We normally (non TFS) would add these to an iteration backlog (grouped into Stories) after estimating and prioritising; then work through, mark actual effort.
I want to try and understand how I would work on these bugs using the TFS Agile template as intended. But am really struggling to find best practices and examples specifically for bugs for the TFS Agile template in TFS2010.
Cheers, Nick
I hear some parts in your question:
"Add these to an iteration backlog": you can use the iteration path of the work items. Best practice is to create an iteration called backlog.
"Grouped into Stories": In TFS 2010, the default traceablity is that on a User Story you define the Test Cases which validate the User Story.
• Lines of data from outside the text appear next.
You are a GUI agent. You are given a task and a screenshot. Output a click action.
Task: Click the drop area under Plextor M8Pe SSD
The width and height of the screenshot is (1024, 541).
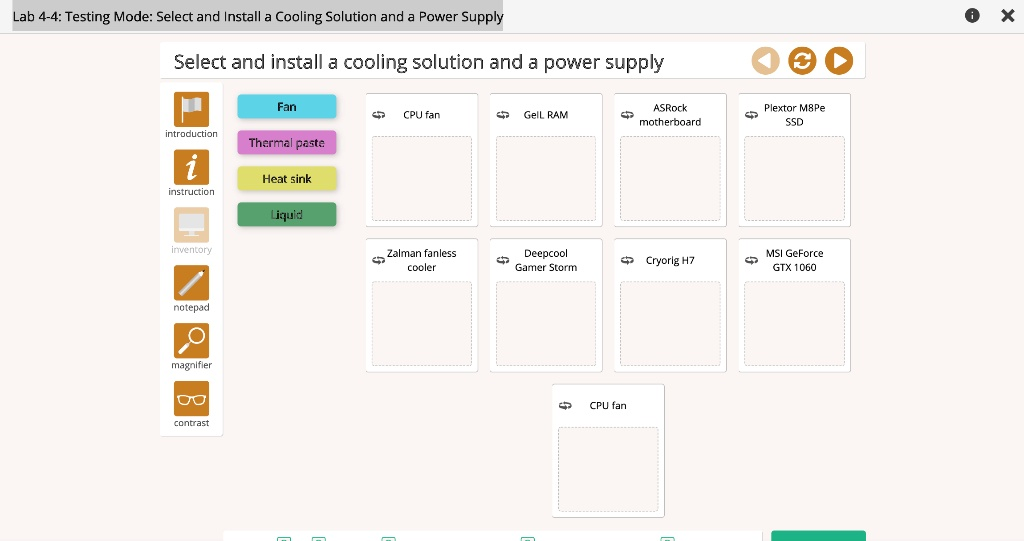point(794,178)
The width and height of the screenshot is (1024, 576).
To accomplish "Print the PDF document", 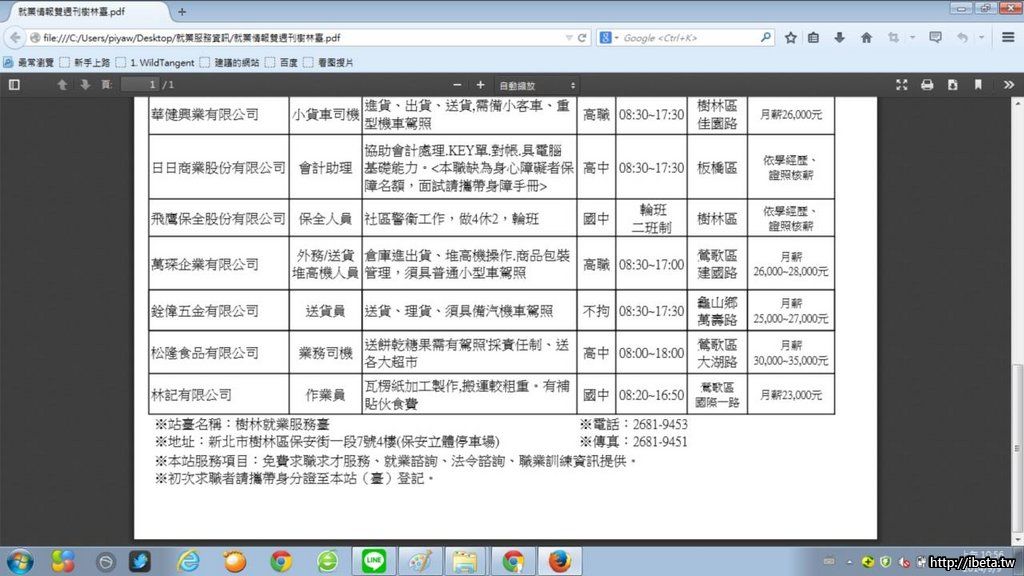I will point(927,85).
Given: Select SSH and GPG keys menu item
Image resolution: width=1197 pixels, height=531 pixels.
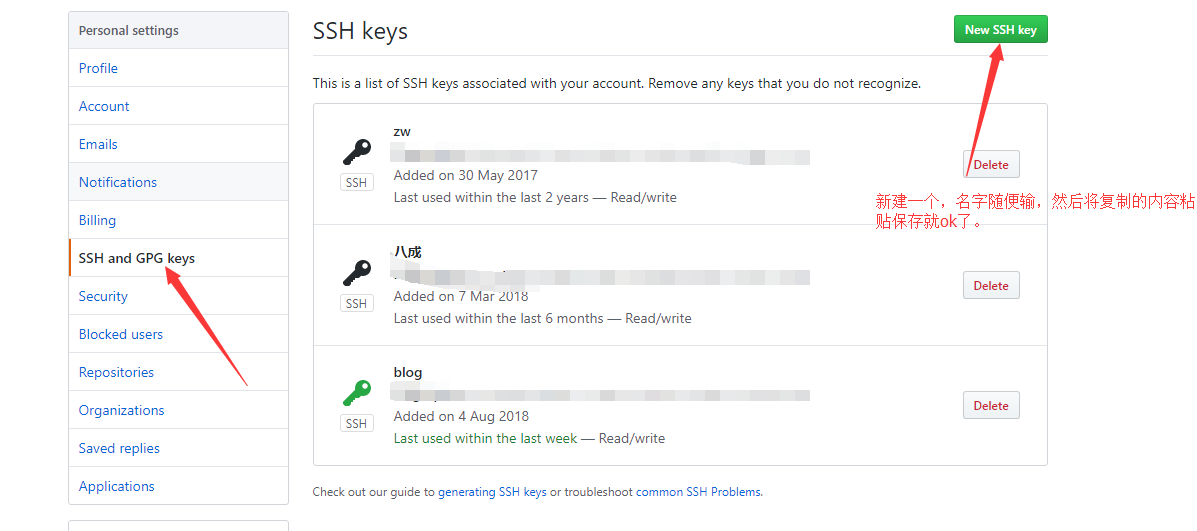Looking at the screenshot, I should click(x=137, y=258).
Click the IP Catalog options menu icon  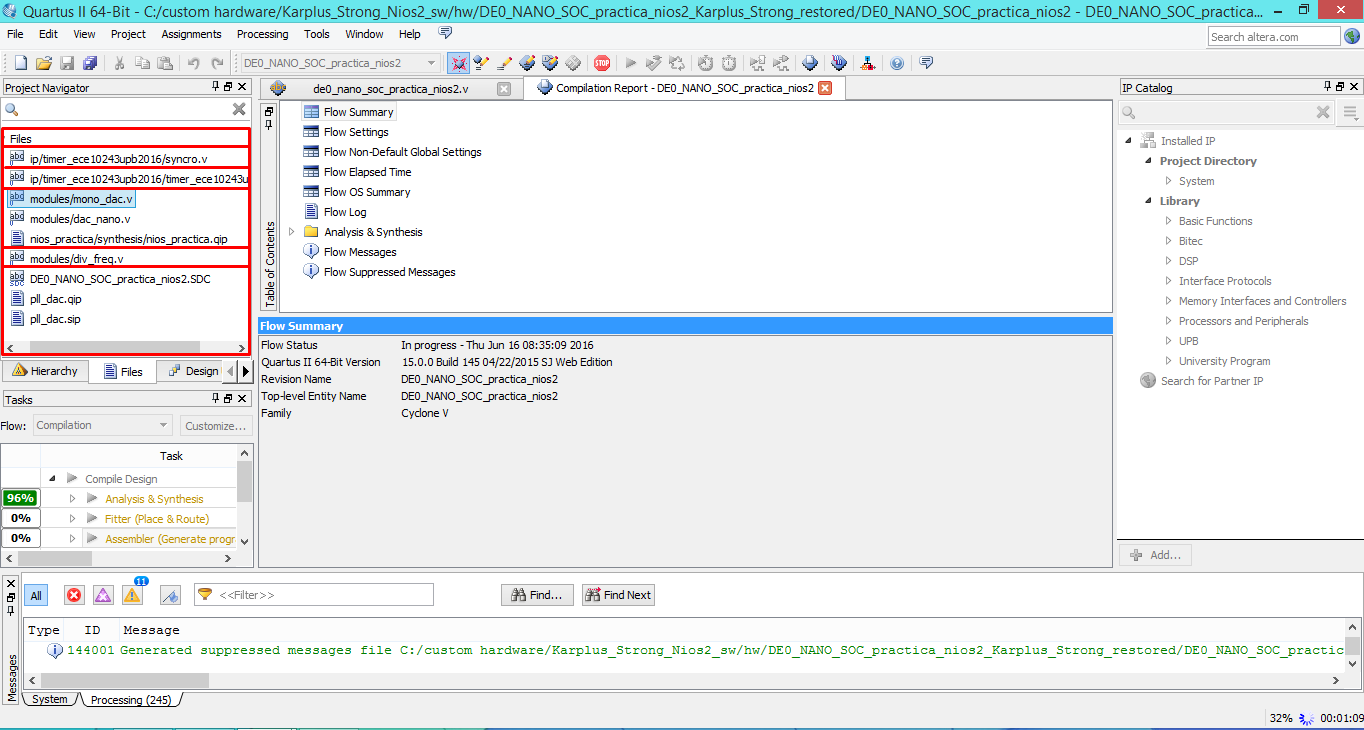[x=1351, y=113]
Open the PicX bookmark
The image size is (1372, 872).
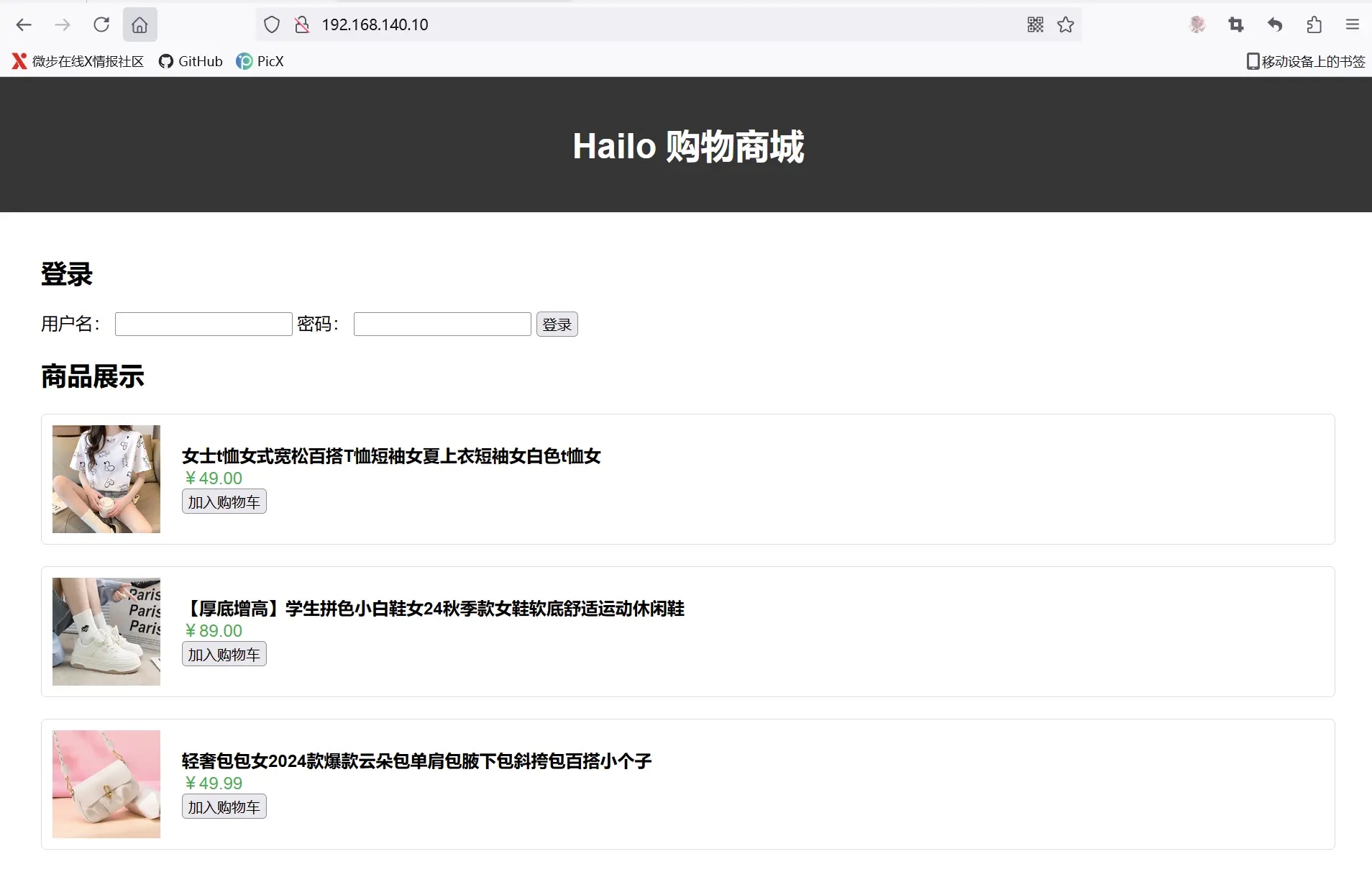[260, 61]
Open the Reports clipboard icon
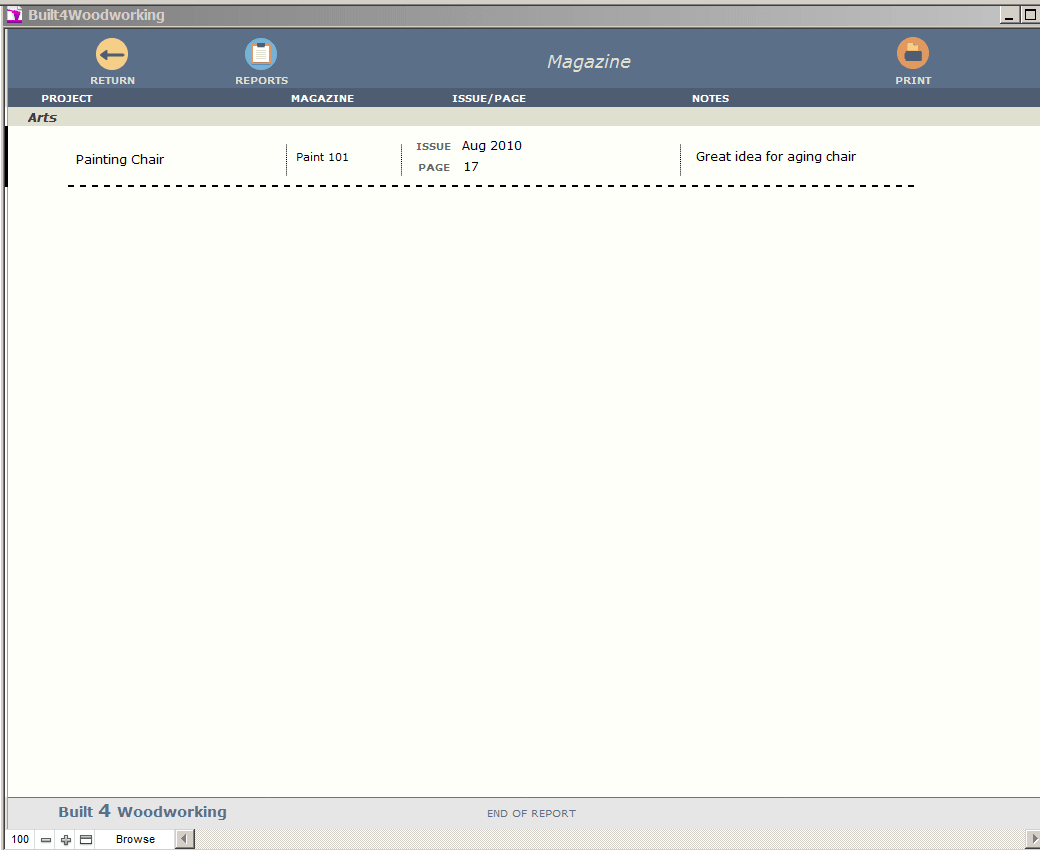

The Bugs are reported against the Test Cases.
"Estimating": You can use the Remaining work field for that
"Prioritsing": You can use the Stack Rank field
"Mark actual effort": Use the Completed work field
What we have been doing is:
Raising bug during testing by a tester.
During iteration planning we may decide to allocate X amount of time to fix outstanding bugs, so we creat a bug fixing story for that iteration of X story points.
Bugs are chosen that we think should be fixed within the iteration, a task is created for each bug along with a time estimate and any high level technical details. Note the task is created as a child of the story and also related to the bug.
The key is that bug work items are not developed against directly, a related task is.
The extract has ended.